> **EXERCISE GOAL**: Write out exactly the lines below starting at the one containing "Click the first warhammer weapon action icon" and ending at the one containing "1160x778 pixels. How". Omit every picture.

> **EXTRACTED ENTRIES**:
————————

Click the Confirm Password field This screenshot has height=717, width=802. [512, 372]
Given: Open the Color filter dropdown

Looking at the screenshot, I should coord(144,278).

————————

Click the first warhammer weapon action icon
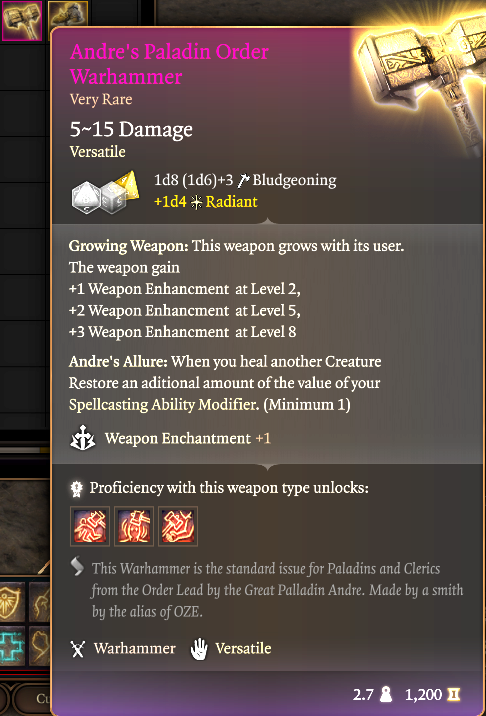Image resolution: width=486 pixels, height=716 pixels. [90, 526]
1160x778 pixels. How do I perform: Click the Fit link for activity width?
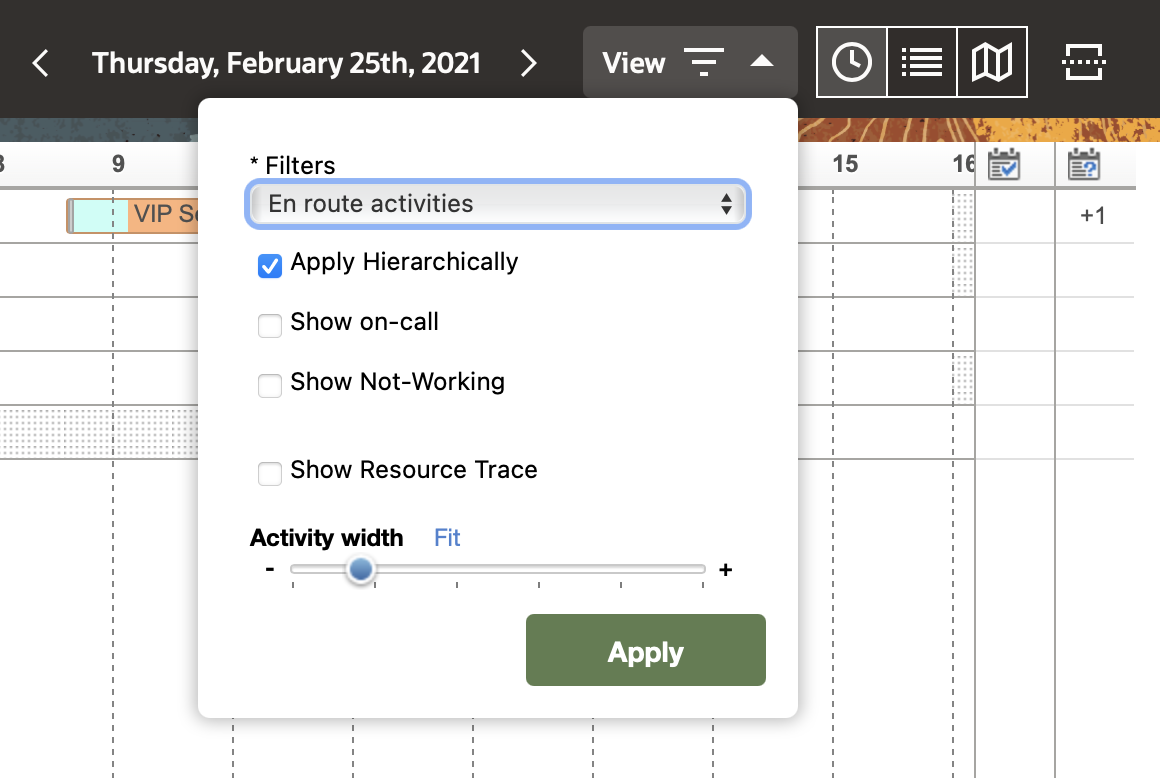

————————

> **RESULT**:
Click the first warhammer weapon action icon
Image resolution: width=486 pixels, height=716 pixels. [90, 526]
1160x778 pixels. How do I perform: Click the Fit link for activity width?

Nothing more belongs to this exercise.